Wednesday 6 August 2014

William Law's A Serious Call


Before Singer’s Pond there was William Law and the pond of the covetous man:

Again: if you should see a man that had a large pond of water, yet living in continual thirst, not suffering himself to drink half a draught, for fear of lessening his pond; if you should see him wasting his time and strength, in fetching more water to his pond; always thirsty, yet always carrying a bucket of water in his hand, watching early and late to catch the drops of rain, gaping after every cloud, and running greedily into every mire and mud, in hopes of water, and always studying how to make every ditch empty itself into his pond: if you should see him grow grey and old in these anxious labours, and at last end a careful, thirsty life, by falling into his own pond; would you not say that such a one was not only the author of all his own disquiets, but was foolish enough to be reckoned amongst idiots and madmen? But yet foolish and absurd as this character is, it does not represent half the follies, and absurd disquiets, of the covetous man.
(from Chap.XI of A Serious Call to a Devout and Holy Life)

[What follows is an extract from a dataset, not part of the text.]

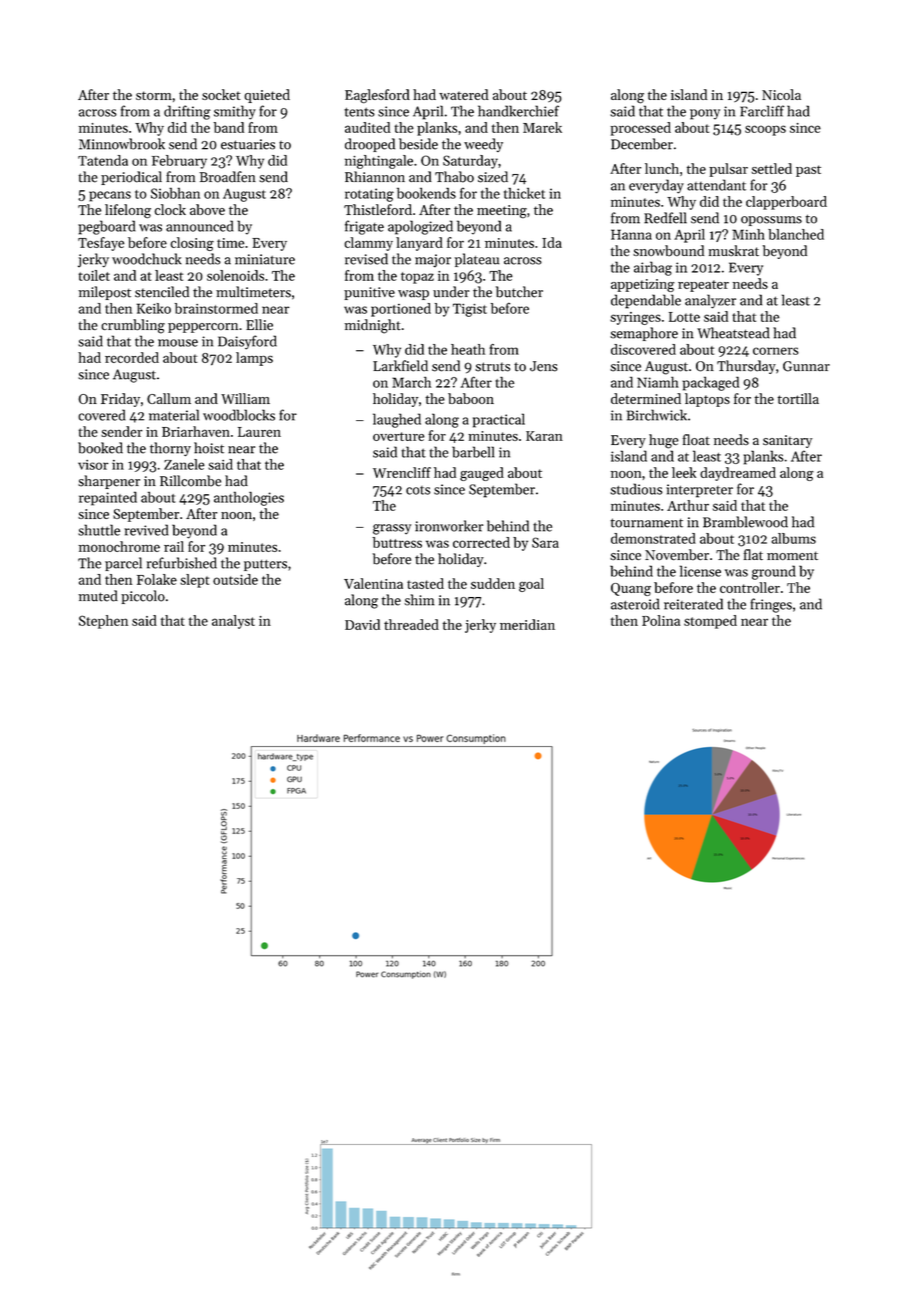  Describe the element at coordinates (370, 145) in the screenshot. I see `drooped` at that location.
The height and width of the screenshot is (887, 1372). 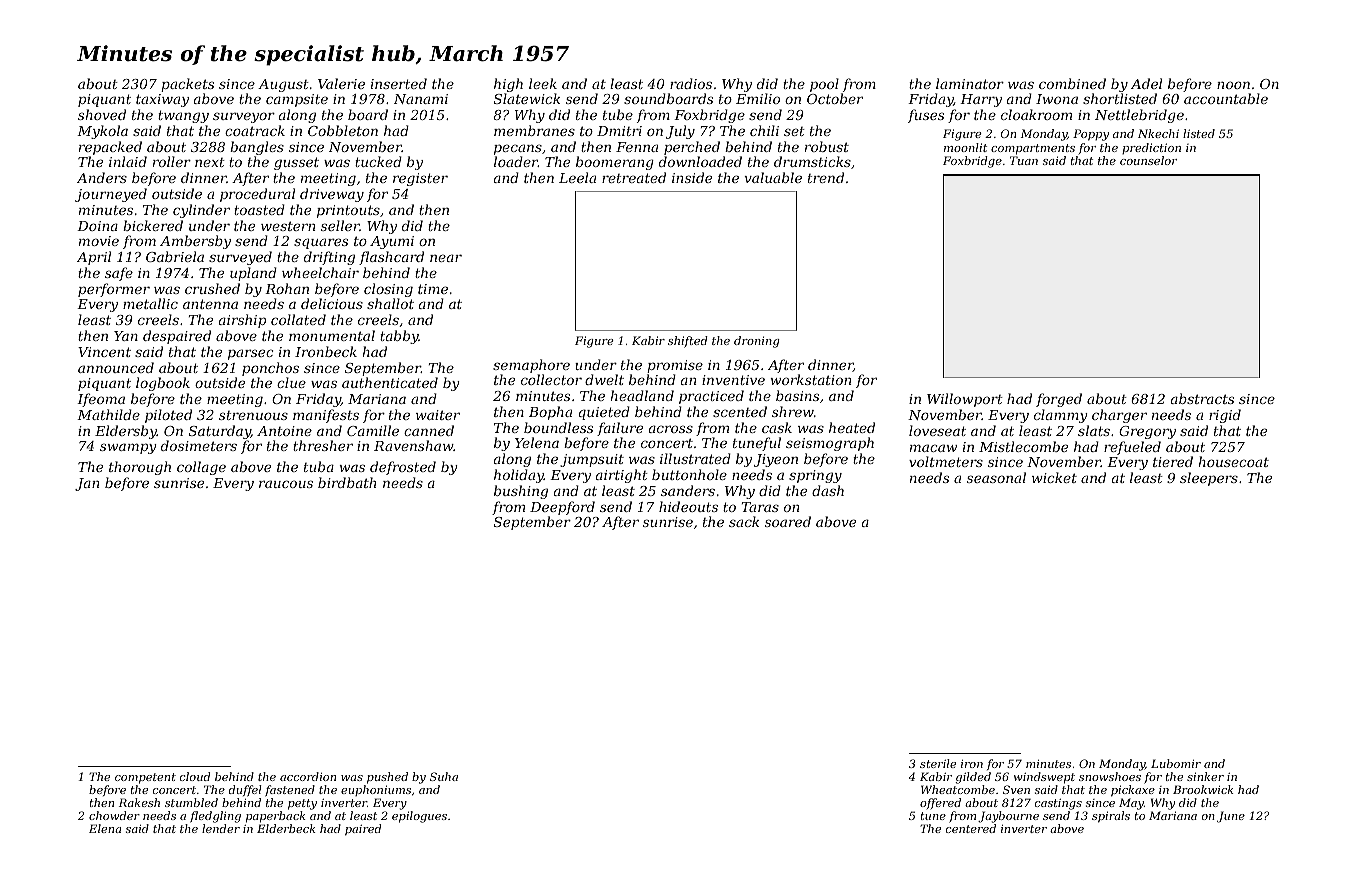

I am finding the reading not of the cheeriest but mighty sobering. Certainly one does not get much of ‘a note of joy in the liturgy’. Like the Imitation of which he was fond it is slightly bleak. There is a suspicion of ‘ananda’ deficit. Samuel Johnson though he felt that no non-juror could reason and that Law was lost in the reveries of Boehme still was affected by ‘A Call’ when he picked it up at Oxford expecting to have a laugh.

In the ‘old religion’ Law would have been a natural monk complaining of a lack of rigour and denouncing spare sandals. I propose to myself a regular homeopathic dose to drive out the humour of worldliness that afflicts me as a member of ‘the better class of people’.